Habrán visto que no he dicho nada aún de los argumentos mutantes de Evil does not exist, de Hamaguchi, o Roter Himmel, de Petzold. Ni siquiera había mencionado sus títulos. ¿Por qué iba a hacerlo? Lo que importa aquí es otra cosa, que tiene que ver con conceptos y abstracciones, en realidad el gran tema del cine contemporáneo. Cerrar los ojos, según decíamos, va de formas disipadas que poco a poco alcanzan una armonía que podría ser “clásica”. Los films de Hamaguchi y Petzold, en cambio, van de una narración aparentemente clásica que poco a poco se va descomponiendo y proponiendo otras muchas formas, infinitas posibilidades de transformarse en lo que al principio no parecen –ni lejanamente— ser. ¿Qué tienen que ver, entonces, esas tres películas? ¿Y cómo se relacionan con las de Thien y Moreno, incluso con las de Moretti y Allen?
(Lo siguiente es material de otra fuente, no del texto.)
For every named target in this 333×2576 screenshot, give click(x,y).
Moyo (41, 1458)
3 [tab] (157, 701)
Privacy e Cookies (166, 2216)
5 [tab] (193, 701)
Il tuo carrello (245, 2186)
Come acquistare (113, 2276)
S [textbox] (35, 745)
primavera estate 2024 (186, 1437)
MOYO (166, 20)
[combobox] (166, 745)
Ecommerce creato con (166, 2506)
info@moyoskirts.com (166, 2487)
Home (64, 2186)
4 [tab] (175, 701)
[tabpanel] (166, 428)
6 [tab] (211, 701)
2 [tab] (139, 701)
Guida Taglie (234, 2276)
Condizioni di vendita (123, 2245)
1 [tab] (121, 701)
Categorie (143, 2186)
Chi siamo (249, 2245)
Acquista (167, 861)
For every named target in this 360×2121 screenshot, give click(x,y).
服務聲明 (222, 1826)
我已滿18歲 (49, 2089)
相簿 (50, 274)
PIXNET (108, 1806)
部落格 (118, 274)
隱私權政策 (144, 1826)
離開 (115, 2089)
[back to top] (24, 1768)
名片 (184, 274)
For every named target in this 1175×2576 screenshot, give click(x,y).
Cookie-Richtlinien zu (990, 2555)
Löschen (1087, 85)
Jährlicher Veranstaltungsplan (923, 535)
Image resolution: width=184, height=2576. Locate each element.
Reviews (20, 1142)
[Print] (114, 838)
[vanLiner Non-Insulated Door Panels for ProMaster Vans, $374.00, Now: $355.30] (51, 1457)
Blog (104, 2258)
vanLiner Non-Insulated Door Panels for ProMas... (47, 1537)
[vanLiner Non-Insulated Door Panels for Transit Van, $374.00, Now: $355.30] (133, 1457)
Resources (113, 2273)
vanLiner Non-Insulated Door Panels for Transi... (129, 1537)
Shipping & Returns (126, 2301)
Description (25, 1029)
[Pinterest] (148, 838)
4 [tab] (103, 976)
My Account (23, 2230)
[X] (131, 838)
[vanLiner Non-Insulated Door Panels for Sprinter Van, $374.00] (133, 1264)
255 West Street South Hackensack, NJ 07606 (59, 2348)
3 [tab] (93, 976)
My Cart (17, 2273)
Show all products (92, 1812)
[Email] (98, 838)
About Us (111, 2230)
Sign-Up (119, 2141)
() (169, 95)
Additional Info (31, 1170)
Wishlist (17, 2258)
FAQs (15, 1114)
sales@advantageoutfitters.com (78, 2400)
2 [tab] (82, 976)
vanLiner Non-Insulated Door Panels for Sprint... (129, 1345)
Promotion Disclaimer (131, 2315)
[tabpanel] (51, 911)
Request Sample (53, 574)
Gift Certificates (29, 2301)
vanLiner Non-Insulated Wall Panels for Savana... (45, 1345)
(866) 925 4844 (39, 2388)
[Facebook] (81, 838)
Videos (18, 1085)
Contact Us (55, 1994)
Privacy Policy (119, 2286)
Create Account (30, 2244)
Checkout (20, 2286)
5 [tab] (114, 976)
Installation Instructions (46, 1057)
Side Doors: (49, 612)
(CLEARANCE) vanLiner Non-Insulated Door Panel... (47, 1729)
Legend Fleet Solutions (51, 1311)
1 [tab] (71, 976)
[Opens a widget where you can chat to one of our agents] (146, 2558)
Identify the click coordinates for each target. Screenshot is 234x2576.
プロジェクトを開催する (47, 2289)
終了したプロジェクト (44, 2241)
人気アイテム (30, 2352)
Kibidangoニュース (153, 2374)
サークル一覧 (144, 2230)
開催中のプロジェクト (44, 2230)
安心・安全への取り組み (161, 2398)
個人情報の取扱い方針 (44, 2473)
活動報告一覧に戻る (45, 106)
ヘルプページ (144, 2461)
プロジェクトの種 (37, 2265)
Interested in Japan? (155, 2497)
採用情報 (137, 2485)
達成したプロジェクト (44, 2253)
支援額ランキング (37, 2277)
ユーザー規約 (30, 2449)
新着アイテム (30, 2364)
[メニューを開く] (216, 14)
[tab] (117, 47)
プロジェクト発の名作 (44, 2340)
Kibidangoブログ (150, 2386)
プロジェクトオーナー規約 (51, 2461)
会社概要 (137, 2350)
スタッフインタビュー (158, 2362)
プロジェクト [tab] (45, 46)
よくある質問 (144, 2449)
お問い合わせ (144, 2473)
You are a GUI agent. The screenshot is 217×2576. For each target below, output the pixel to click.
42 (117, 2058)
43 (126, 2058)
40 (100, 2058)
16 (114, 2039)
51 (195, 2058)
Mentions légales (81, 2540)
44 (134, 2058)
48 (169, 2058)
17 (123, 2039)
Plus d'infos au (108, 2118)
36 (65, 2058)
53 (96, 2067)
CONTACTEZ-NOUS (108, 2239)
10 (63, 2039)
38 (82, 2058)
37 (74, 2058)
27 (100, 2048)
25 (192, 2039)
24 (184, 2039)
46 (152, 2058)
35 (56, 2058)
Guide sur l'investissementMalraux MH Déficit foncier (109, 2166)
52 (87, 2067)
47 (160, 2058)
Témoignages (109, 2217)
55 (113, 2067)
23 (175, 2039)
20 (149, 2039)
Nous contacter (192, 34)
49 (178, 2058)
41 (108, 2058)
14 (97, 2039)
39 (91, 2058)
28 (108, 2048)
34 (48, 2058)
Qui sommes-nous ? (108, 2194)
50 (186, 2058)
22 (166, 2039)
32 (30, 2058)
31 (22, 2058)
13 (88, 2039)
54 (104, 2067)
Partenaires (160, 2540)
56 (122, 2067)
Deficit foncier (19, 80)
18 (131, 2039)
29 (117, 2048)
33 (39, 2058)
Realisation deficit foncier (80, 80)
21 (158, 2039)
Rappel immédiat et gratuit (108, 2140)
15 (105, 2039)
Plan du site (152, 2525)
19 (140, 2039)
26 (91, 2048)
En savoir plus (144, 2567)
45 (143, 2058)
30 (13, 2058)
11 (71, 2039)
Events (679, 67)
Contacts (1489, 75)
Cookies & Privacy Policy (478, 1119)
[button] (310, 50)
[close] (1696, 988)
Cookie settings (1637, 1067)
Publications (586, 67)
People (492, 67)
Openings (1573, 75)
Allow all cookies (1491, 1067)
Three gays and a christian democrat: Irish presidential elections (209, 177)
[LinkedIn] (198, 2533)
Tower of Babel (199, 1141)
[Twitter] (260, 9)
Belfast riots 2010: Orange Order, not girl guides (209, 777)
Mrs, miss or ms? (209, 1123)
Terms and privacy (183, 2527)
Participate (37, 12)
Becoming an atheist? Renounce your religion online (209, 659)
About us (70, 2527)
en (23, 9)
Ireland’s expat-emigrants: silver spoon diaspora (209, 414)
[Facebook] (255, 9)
He aquí cómo la historia del cine se hace en presente, en precario, con hipótesis frágiles y provisionales. He aquí cómo cada vez está menos relacionada con una posible progresión o cronología lineal que se desintegra a cada nueva aportación, ya sea revisando el pasado o interpretando el presente. Ahora mismo, el hecho de que determinadas películas no distingan entre tradición y renovación, o sean por completo ambivalentes, ambiguas, incluso llenas de dudas y cambios de humor –es decir, que no nos permitan acceder del todo a su interior–, permite un cruce entre clasicismo y modernidad, un nuevo híbrido de “puestas en escena”, que abre un flamante capítulo en el discurrir de las imágenes en movimiento, sin importar si proceden de la vieja o la nueva cinefilia, sin atender a sectas ni purismos de uno u otro lado. Ya no hay cine ni audiovisual: solo masas y volúmenes que se agitan en una pantalla, sea la que sea, y proclaman que el único tema posible ahora mismo es el modo en que evolucionan para convertirse en ilocalizables, en que se niegan a que nada las instrumentalice.